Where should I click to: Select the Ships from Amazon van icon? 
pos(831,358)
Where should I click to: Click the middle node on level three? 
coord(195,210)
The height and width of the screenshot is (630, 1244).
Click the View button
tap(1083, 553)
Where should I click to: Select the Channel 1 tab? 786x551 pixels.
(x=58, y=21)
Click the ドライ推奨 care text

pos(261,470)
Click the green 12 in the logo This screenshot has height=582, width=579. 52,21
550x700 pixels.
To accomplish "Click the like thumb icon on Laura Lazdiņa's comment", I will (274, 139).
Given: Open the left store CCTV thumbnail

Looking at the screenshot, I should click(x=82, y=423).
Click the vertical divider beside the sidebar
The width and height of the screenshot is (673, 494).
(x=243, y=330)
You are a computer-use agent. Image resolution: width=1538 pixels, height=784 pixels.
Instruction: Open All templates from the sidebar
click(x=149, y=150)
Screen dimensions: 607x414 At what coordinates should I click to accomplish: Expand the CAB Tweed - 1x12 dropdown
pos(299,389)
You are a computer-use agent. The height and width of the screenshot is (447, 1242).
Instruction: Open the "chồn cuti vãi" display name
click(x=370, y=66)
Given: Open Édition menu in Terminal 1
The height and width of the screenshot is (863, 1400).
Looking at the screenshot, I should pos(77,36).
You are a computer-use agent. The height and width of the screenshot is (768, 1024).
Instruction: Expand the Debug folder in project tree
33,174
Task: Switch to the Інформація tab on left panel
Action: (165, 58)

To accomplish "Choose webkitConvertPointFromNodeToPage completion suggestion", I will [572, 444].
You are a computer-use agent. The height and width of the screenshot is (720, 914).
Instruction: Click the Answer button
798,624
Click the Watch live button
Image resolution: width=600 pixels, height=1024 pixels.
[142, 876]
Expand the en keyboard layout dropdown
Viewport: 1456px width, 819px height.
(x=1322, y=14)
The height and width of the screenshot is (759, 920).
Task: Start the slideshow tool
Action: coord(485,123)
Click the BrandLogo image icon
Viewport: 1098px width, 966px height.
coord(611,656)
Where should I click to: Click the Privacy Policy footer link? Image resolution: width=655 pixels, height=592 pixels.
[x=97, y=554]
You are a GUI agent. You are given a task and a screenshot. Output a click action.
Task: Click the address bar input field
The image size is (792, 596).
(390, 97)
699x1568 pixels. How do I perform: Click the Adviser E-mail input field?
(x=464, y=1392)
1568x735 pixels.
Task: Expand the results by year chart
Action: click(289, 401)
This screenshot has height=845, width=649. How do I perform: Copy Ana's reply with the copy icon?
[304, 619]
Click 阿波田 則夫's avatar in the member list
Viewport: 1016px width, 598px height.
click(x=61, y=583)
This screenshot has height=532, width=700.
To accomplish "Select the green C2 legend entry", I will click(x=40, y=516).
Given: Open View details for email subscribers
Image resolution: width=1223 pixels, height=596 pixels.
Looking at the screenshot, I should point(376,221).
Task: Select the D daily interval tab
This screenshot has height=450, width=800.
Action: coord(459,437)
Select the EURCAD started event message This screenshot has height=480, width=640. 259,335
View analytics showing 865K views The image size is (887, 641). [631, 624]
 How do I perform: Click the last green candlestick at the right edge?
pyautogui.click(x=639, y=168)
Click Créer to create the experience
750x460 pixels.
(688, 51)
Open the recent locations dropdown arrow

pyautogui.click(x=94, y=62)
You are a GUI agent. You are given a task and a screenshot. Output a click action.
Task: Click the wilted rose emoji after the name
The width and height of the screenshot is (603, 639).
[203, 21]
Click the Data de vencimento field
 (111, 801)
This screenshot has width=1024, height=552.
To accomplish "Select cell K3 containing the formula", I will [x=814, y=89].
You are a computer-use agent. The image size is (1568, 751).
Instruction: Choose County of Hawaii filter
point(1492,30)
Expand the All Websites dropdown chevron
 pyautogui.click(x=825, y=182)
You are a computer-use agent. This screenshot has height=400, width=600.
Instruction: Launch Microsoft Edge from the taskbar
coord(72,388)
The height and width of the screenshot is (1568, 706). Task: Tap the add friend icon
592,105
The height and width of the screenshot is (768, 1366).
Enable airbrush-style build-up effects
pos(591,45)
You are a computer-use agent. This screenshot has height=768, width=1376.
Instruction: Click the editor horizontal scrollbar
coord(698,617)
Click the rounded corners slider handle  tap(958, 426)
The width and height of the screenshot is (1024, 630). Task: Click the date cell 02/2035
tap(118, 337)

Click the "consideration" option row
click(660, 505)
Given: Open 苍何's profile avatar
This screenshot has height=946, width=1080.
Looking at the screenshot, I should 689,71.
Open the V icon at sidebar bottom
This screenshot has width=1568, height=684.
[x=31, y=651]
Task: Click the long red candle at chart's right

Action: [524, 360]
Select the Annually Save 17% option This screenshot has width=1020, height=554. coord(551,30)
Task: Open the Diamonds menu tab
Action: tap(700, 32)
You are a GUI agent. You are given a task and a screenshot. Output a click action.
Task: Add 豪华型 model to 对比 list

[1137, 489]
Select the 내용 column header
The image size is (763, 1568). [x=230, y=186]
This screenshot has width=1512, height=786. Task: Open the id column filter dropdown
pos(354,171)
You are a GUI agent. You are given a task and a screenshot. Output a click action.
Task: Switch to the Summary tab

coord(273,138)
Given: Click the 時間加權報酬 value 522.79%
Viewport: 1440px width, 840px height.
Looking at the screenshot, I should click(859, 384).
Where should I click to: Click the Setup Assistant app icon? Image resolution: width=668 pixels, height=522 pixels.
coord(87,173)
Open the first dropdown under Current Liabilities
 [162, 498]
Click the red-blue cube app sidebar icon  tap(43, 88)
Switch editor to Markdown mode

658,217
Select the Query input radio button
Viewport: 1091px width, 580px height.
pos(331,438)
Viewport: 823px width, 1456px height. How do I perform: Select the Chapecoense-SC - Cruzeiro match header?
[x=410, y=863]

* * * *

### [What you will do]
All entries above need to be copied verbatim.

### [Answer for this exercise]
Where should I click to: Select the Ships from Amazon van icon? 
pos(831,358)
Where should I click to: Click the middle node on level three? 
coord(195,210)
The height and width of the screenshot is (630, 1244).
Click the View button
tap(1083, 553)
Where should I click to: Select the Channel 1 tab? 786x551 pixels.
(x=58, y=21)
Click the ドライ推奨 care text

pos(261,470)
Click the green 12 in the logo This screenshot has height=582, width=579. 52,21
550x700 pixels.
To accomplish "Click the like thumb icon on Laura Lazdiņa's comment", I will (274, 139).
Given: Open the left store CCTV thumbnail

Looking at the screenshot, I should click(x=82, y=423).
Click the vertical divider beside the sidebar
The width and height of the screenshot is (673, 494).
(x=243, y=330)
You are a computer-use agent. Image resolution: width=1538 pixels, height=784 pixels.
Instruction: Open All templates from the sidebar
click(x=149, y=150)
Screen dimensions: 607x414 At what coordinates should I click to accomplish: Expand the CAB Tweed - 1x12 dropdown
pos(299,389)
You are a computer-use agent. The height and width of the screenshot is (447, 1242).
Instruction: Open the "chồn cuti vãi" display name
click(x=370, y=66)
Given: Open Édition menu in Terminal 1
The height and width of the screenshot is (863, 1400).
Looking at the screenshot, I should pos(77,36).
You are a computer-use agent. The height and width of the screenshot is (768, 1024).
Instruction: Expand the Debug folder in project tree
33,174
Task: Switch to the Інформація tab on left panel
Action: (165, 58)

To accomplish "Choose webkitConvertPointFromNodeToPage completion suggestion", I will [572, 444].
You are a computer-use agent. The height and width of the screenshot is (720, 914).
Instruction: Click the Answer button
798,624
Click the Watch live button
Image resolution: width=600 pixels, height=1024 pixels.
[142, 876]
Expand the en keyboard layout dropdown
Viewport: 1456px width, 819px height.
(x=1322, y=14)
The height and width of the screenshot is (759, 920).
Task: Start the slideshow tool
Action: coord(485,123)
Click the BrandLogo image icon
Viewport: 1098px width, 966px height.
coord(611,656)
Where should I click to: Click the Privacy Policy footer link? Image resolution: width=655 pixels, height=592 pixels.
[x=97, y=554]
You are a GUI agent. You are given a task and a screenshot. Output a click action.
Task: Click the address bar input field
The image size is (792, 596).
(390, 97)
699x1568 pixels. How do I perform: Click the Adviser E-mail input field?
(x=464, y=1392)
1568x735 pixels.
Task: Expand the results by year chart
Action: click(289, 401)
This screenshot has height=845, width=649. How do I perform: Copy Ana's reply with the copy icon?
[304, 619]
Click 阿波田 則夫's avatar in the member list
Viewport: 1016px width, 598px height.
click(x=61, y=583)
This screenshot has height=532, width=700.
To accomplish "Select the green C2 legend entry", I will click(x=40, y=516).
Given: Open View details for email subscribers
Image resolution: width=1223 pixels, height=596 pixels.
Looking at the screenshot, I should point(376,221).
Task: Select the D daily interval tab
This screenshot has height=450, width=800.
Action: coord(459,437)
Select the EURCAD started event message This screenshot has height=480, width=640. 259,335
View analytics showing 865K views The image size is (887, 641). [631, 624]
 How do I perform: Click the last green candlestick at the right edge?
pyautogui.click(x=639, y=168)
Click Créer to create the experience
750x460 pixels.
(688, 51)
Open the recent locations dropdown arrow

pyautogui.click(x=94, y=62)
You are a GUI agent. You are given a task and a screenshot. Output a click action.
Task: Click the wilted rose emoji after the name
The width and height of the screenshot is (603, 639).
[203, 21]
Click the Data de vencimento field
 (111, 801)
This screenshot has width=1024, height=552.
To accomplish "Select cell K3 containing the formula", I will [x=814, y=89].
You are a computer-use agent. The image size is (1568, 751).
Instruction: Choose County of Hawaii filter
point(1492,30)
Expand the All Websites dropdown chevron
 pyautogui.click(x=825, y=182)
You are a computer-use agent. This screenshot has height=400, width=600.
Instruction: Launch Microsoft Edge from the taskbar
coord(72,388)
The height and width of the screenshot is (1568, 706). Task: Tap the add friend icon
592,105
The height and width of the screenshot is (768, 1366).
Enable airbrush-style build-up effects
pos(591,45)
You are a computer-use agent. This screenshot has height=768, width=1376.
Instruction: Click the editor horizontal scrollbar
coord(698,617)
Click the rounded corners slider handle  tap(958, 426)
The width and height of the screenshot is (1024, 630). Task: Click the date cell 02/2035
tap(118, 337)

Click the "consideration" option row
click(660, 505)
Given: Open 苍何's profile avatar
This screenshot has height=946, width=1080.
Looking at the screenshot, I should 689,71.
Open the V icon at sidebar bottom
This screenshot has width=1568, height=684.
[x=31, y=651]
Task: Click the long red candle at chart's right

Action: [524, 360]
Select the Annually Save 17% option This screenshot has width=1020, height=554. coord(551,30)
Task: Open the Diamonds menu tab
Action: tap(700, 32)
You are a GUI agent. You are given a task and a screenshot. Output a click action.
Task: Add 豪华型 model to 对比 list

[1137, 489]
Select the 내용 column header
The image size is (763, 1568). [x=230, y=186]
This screenshot has width=1512, height=786. Task: Open the id column filter dropdown
pos(354,171)
You are a GUI agent. You are given a task and a screenshot. Output a click action.
Task: Switch to the Summary tab

coord(273,138)
Given: Click the 時間加權報酬 value 522.79%
Viewport: 1440px width, 840px height.
Looking at the screenshot, I should click(859, 384).
Where should I click to: Click the Setup Assistant app icon? Image resolution: width=668 pixels, height=522 pixels.
coord(87,173)
Open the first dropdown under Current Liabilities
 [162, 498]
Click the red-blue cube app sidebar icon  tap(43, 88)
Switch editor to Markdown mode

658,217
Select the Query input radio button
Viewport: 1091px width, 580px height.
pos(331,438)
Viewport: 823px width, 1456px height. How do I perform: Select the Chapecoense-SC - Cruzeiro match header?
[x=410, y=863]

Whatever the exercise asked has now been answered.